When a senior journalist posted a photo on Twitter of two policemen riding a motorcycle near Parliament House without a helmet, he came under political crossfire. His tweet read, “Two Delhi policemen outside Parliament breaking the law with impunity.” The scribe was trolled by a BJP supporter, who responded that he should mind his own business and concentrate on teaching his children.
The Delhi Traffic Police Twitter handle responded, saying the date and time should have been mentioned so that action could be taken. But this is not a stray incident. Flouting of traffic rules by policemen happens very frequently. Instead of trying to shield them, traffic police should issue a directive that traffic laws are for everybody. But who will bell the cat?
In other words, who will make the policemen realise that they should set an example by observing the traffic rules, which are the same for everybody. How can the policemen be allowed to get away with riding a motorcycle without a helmet?
Lack of humanity
Travelling in a Metro can get quite tedious during peak hours for the best of us. For senior citizens, women with children and pregnant ladies, even non-peak hours can be tiring. The Delhi Metro authorities, on their part, have reserved some seats for needy people, with requests to offer their seats to them. However, at times humanity appears to take a back-seat, a colleague recounted.

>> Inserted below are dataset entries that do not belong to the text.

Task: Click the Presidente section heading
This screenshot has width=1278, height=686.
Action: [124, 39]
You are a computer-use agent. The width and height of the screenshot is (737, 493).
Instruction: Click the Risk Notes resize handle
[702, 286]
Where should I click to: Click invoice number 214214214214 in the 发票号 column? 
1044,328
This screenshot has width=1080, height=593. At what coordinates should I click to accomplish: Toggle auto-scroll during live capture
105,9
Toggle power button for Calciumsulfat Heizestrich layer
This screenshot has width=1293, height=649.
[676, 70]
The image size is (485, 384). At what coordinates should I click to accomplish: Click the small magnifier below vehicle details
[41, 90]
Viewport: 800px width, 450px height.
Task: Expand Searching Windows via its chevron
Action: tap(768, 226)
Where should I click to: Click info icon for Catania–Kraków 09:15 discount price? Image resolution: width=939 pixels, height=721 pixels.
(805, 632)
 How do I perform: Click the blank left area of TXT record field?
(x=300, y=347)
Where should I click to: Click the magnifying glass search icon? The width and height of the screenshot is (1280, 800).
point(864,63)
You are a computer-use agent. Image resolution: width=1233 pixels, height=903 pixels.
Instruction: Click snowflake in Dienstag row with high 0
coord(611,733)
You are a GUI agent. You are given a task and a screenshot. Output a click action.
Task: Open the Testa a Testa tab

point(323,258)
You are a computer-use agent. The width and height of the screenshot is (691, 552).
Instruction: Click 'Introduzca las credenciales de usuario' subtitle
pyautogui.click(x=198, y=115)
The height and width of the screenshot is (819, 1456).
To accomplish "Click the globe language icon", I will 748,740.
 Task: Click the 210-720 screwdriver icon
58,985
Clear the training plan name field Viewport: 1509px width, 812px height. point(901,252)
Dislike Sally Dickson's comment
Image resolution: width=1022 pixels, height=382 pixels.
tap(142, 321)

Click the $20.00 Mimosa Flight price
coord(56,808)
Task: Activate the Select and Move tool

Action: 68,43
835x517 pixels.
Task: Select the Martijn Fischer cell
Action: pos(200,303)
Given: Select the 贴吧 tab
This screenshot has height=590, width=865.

Travelling in a crowded Metro, on her way to Rajouri Garden, our colleague, who was standing in the aisle, saw a young pregnant lady board the train at Karol Bagh. She looked tired and was carrying a heavy bag. The lady was sweating profusely and looked for a place to sit but hesitated to ask for it. However, none of the passengers, including women, budged even though they noticed the lady’s condition. It was quite some time later before she managed to get a seat. Seething with anger, our colleague rued the growing lack of humanity among people today.
Scanner on blink
With its huge footfall, the Delhi Metro is surely vulnerable and one welcomes the tight security in its premises. However, there are chinks in the armour that need to be set right, a colleague felt, voicing her concern at a recent incident. Entering a Metro station the other day, she saw a huge queue at the entry gate. The reason was that the baggage scanning machine was not working and hence the passengers’ bags were being checked manually.
Apart from frisking passengers with the metal detector racket their bags were checked by the male and female officers respectively. Though the officers were trying their level best to check each bag the long queues did not let them to do so. They were seen checking the bags in hurry, resulting in improper checking. Our colleague wondered whether this could be a security lapse as improper inspection of bags could put the public in danger.
Other commuters too noticed this and several of them felt in the event of such a break-down, the baggage scanning machines should be instantly restored. Surely, a technical person can be posted at certain stations and could be instantly sent out to repair the machine. It is after all a public service, she pointed out.
Overheard: With the World Cup having ended, people’s attention has shifted to another battle arena ~ Parliament!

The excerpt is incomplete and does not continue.